*TASK INPUTS*.
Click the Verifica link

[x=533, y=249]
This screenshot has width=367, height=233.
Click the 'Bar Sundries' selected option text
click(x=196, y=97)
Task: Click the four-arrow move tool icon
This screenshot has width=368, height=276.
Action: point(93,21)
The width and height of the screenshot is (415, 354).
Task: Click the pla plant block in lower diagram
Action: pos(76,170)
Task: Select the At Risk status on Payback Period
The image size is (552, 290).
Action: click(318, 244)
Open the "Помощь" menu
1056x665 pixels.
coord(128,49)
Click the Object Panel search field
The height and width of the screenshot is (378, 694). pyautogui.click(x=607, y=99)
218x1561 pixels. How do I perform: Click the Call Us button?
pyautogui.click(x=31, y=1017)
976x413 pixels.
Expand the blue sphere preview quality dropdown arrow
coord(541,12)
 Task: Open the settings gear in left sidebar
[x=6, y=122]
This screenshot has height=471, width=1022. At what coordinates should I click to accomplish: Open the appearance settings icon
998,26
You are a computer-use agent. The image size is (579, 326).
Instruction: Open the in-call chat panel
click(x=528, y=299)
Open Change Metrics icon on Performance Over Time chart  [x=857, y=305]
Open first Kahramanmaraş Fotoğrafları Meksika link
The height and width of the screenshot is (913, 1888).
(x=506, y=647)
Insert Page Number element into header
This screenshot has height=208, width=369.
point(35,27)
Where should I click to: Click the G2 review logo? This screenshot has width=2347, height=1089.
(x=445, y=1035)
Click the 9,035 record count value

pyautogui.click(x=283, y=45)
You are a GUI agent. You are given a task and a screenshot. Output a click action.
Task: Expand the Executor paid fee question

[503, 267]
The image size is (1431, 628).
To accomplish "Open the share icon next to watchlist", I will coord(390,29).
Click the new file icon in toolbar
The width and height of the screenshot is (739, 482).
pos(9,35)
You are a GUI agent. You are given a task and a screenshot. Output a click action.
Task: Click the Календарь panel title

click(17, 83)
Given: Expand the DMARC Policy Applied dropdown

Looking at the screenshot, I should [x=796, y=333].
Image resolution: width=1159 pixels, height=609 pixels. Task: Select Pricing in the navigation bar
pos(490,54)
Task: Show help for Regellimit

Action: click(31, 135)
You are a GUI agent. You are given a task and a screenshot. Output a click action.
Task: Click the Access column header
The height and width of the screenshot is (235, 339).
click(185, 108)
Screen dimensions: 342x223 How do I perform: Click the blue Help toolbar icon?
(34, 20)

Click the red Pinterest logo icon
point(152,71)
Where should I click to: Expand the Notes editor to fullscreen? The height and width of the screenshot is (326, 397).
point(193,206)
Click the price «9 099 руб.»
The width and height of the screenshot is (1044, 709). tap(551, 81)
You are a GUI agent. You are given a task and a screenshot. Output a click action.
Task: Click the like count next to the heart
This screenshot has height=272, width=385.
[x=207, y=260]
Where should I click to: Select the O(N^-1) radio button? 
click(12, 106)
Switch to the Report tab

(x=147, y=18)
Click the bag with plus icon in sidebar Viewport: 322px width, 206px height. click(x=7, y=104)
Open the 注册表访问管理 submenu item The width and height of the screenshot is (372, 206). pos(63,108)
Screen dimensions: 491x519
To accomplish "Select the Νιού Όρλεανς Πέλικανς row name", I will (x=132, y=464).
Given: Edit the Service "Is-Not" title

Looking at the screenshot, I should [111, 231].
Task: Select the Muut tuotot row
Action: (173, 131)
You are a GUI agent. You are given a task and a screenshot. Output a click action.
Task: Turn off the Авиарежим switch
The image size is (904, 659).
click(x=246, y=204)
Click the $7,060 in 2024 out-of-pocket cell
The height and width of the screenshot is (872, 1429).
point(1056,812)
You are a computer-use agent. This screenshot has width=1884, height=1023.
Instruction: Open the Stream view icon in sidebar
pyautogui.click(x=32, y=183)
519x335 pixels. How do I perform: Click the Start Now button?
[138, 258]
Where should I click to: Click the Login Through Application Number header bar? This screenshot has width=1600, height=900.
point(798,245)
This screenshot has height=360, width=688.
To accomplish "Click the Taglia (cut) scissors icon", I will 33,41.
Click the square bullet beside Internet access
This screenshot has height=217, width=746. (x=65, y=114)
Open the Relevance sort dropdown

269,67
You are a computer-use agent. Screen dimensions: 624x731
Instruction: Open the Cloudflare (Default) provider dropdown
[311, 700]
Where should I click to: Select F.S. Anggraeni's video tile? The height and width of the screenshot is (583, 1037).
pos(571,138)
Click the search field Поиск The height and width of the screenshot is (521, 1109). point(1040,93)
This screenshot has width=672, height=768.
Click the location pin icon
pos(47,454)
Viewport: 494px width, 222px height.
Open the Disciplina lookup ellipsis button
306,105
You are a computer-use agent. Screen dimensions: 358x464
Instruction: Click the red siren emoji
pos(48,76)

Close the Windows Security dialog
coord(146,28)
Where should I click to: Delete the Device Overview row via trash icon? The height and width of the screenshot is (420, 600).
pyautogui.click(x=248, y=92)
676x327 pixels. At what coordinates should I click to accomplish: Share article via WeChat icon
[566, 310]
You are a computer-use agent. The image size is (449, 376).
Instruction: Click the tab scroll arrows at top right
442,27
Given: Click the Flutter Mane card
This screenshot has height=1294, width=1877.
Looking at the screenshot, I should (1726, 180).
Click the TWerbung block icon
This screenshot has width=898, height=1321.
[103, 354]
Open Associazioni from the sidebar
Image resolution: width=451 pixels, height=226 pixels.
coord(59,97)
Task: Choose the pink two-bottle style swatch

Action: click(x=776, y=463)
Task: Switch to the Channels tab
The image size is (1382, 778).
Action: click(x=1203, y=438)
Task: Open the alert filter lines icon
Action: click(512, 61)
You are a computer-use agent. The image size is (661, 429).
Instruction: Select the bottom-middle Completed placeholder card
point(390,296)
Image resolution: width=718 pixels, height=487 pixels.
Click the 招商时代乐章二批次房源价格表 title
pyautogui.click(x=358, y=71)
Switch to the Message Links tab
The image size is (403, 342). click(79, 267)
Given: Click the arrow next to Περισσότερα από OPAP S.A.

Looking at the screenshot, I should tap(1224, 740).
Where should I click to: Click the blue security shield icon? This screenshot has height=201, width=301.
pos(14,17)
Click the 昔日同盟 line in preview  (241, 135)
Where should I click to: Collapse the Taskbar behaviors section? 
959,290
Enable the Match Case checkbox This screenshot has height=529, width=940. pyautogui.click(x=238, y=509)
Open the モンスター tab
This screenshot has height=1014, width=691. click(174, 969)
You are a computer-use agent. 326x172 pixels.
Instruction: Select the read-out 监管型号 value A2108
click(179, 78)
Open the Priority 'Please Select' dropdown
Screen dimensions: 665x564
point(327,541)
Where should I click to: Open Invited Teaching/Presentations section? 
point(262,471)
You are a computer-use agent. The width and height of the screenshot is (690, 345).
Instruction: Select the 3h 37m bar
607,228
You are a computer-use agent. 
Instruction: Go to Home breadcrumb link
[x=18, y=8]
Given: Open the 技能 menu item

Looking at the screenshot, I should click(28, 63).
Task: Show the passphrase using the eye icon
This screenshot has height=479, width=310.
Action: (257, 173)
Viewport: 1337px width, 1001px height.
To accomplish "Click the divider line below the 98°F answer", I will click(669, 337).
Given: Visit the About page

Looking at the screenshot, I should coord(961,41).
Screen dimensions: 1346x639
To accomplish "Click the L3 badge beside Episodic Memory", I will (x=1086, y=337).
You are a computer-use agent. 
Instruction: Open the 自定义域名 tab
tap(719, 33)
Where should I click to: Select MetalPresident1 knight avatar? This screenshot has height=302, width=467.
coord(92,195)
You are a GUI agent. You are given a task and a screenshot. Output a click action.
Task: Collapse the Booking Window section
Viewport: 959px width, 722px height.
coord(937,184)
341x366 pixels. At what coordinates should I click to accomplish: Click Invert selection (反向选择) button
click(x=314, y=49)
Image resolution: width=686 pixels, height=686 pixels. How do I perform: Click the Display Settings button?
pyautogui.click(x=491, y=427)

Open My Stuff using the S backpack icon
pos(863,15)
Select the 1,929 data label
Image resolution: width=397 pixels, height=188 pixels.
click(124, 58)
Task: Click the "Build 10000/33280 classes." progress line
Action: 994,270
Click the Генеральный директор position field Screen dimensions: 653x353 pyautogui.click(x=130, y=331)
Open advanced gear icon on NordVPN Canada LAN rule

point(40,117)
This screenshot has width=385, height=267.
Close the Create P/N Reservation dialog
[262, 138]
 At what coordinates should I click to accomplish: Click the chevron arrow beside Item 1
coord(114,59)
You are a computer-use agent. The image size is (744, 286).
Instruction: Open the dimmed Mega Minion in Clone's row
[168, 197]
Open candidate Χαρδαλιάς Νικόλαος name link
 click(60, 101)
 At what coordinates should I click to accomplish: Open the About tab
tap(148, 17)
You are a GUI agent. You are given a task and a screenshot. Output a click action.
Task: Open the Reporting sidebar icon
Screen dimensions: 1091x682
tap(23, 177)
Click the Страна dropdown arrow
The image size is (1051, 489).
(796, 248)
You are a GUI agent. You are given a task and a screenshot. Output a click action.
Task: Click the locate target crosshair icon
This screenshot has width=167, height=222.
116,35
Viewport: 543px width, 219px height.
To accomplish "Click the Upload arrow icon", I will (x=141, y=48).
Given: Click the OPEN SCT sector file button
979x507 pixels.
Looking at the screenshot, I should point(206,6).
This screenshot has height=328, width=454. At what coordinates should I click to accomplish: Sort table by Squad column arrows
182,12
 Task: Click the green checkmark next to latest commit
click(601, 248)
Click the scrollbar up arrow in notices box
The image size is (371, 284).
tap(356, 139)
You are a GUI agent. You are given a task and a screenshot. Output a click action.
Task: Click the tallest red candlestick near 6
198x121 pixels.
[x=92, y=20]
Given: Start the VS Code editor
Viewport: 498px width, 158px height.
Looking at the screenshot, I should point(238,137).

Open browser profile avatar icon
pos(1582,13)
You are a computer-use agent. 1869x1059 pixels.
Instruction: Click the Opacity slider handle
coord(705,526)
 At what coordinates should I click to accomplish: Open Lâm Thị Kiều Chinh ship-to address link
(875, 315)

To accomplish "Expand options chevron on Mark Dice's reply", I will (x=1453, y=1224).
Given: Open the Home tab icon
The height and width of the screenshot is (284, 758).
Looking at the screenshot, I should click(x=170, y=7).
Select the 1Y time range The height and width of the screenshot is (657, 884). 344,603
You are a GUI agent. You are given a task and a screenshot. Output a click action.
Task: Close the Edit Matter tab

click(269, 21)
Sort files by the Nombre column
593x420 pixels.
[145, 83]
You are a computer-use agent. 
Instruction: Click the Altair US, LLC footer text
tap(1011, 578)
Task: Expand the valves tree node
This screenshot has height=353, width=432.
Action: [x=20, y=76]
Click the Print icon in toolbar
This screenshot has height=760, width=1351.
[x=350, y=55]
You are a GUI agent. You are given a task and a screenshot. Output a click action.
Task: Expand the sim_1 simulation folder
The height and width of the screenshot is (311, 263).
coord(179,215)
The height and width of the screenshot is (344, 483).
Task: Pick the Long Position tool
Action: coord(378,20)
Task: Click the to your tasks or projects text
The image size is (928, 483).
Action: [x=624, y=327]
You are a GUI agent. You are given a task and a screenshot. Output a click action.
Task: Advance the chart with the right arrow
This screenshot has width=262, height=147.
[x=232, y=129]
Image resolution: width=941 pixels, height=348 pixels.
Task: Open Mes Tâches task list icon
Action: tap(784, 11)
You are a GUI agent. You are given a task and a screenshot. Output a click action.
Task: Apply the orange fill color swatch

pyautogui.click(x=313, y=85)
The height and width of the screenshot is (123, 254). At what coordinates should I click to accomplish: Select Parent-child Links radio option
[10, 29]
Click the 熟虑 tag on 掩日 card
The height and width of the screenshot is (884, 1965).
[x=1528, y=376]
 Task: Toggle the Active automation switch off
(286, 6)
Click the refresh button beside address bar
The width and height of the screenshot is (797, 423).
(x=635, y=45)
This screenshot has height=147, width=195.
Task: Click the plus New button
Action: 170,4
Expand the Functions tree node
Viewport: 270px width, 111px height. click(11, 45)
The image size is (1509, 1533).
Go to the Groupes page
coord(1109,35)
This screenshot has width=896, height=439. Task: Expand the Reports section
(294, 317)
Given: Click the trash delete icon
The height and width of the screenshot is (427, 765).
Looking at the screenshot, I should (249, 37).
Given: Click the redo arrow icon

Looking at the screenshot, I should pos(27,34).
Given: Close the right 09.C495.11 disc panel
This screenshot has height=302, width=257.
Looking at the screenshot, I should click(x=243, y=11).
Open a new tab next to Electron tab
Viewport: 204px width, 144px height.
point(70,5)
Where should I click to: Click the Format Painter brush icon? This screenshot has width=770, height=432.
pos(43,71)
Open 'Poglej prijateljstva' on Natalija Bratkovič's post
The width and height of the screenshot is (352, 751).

*GIVEN EXERCISE*. Reproduce the entries above verbatim, beginning with the first line and continuing through the line that contains "Action: pos(76,170)", with both of these lines included.

*WORKED SOLUTION*.
Click the Verifica link

[x=533, y=249]
This screenshot has width=367, height=233.
Click the 'Bar Sundries' selected option text
click(x=196, y=97)
Task: Click the four-arrow move tool icon
This screenshot has width=368, height=276.
Action: point(93,21)
The width and height of the screenshot is (415, 354).
Task: Click the pla plant block in lower diagram
Action: pos(76,170)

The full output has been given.